Kenny, I’m about to read an article by Emily Thomas, “The Spatial Location of God and Casper the Friendly Ghost,” which is certainly relevant here, as she sets out to deny the claim made by others that “Souls are necessarily not spatially located.”
I’ll post my verdict.
Well, I’ve read it. The verdict: FAIL. I remain unconvinced.
Glenn, I agree that composite dualism creates problems if one holds to a doctrine of a conscious intermediate state (as I currently do). And I think it is also problematic for the following reason: If dualism is true, then the soul is a bearer of mental properties. But we can also ask “Does the composite, which is the human person, also bear mental properties?” If the answer is “Yes” then associated with each person are two thinkers. If the answer is “No” then, strictly speaking, human persons don’t think. Neither result is a happy one. I think that composite dualism is unworkable for these reasons. I mentioned it simply because it is a view that some people hold (and it is one that many Christians claim to hold).

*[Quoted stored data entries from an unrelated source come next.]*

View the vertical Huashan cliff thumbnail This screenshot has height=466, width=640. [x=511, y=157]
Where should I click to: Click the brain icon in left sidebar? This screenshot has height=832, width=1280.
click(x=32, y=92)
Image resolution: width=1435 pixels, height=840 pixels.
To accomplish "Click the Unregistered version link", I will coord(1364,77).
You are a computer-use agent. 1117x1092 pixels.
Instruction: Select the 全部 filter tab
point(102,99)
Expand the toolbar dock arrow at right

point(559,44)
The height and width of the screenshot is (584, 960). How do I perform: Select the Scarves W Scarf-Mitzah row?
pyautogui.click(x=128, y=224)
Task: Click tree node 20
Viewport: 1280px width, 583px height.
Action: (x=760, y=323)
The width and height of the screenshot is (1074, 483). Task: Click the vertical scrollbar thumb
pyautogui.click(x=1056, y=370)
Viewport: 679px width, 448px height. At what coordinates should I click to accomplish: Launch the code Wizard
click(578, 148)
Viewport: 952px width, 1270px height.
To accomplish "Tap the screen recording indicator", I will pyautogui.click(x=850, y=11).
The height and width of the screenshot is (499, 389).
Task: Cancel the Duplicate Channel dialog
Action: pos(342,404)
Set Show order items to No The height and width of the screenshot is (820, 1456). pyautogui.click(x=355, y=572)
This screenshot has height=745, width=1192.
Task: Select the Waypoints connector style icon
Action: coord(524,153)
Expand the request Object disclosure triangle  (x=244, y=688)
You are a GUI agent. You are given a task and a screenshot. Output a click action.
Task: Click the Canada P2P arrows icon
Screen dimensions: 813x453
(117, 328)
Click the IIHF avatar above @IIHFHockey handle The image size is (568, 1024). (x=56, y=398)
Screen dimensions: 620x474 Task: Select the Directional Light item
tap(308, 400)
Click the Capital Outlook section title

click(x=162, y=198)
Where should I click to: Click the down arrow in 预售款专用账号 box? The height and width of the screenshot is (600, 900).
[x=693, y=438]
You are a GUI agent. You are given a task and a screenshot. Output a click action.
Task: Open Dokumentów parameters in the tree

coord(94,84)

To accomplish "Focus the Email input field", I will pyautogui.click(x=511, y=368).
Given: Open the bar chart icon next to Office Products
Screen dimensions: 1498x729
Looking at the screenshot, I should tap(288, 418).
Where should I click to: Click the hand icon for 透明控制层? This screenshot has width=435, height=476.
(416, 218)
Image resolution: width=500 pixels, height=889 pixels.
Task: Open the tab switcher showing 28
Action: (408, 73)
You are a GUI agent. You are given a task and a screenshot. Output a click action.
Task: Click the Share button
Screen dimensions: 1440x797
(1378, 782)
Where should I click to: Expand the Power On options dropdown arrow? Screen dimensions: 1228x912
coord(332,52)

As for the issue of whether immaterial things can have spatial location, I just don’t see any good reason to think that they couldn’t. It seems to me that it’s just a kind of prejudice, an unjustified holdover from tradition, to think that they couldn’t. I’m a dualist who is inclined to think that souls do have spatial location. Maintaining that they do mitigates some of the counterintuitive aspects of traditional Cartesian dualism (I don’t have to deny that it’s strictly speaking true that I am here right now). It also helps with the pairing problem (why does my soul embody this particular body; in part it’s because it is spatially co-located with it).
Kenny, I certainly see the benefits of holding that the soul is extended and located in space. It alleviates a couple of major difficulties – and that, I daresay, is what makes me suspicious of those who would just stipulate that the non-physical soul is nonetheless extended/located in space, thereby helping themselves to a way out of the problems without actually telling us how a non-physical thing can have (for want of a better word) “physical” dimensions.
Rather than a mere prejudice, it looks to me like an analytic truth that a non-physical thing cannot be located or extended in space.
Well, Glenn, I don’t see why that should make you suspicious. If believing a certain thing about x leads to theoretical problems, then, all else being equal, that’s a good reason not to believe that thing about x. I also don’t think that the dualist who holds that souls are spatially located owes any account of how it could be that souls could be spatially located. I see no compelling reasons to think that they couldn’t be.
As for its being an analytic truth that immaterial things can’t have spatial location, I certainly don’t see it. In fact, I’m pretty sure it’s false that it is an analytic truth. I’d be open to an argument that it is a necessary truth, but I don’t see how such an argument would go without simply having question begging premises.
In all seriousness, is there an argument for the claim that “‘circles are round’ is an analytic truth” that doesn’t have “question begging premises” as far as the denier of that conclusion is concerned?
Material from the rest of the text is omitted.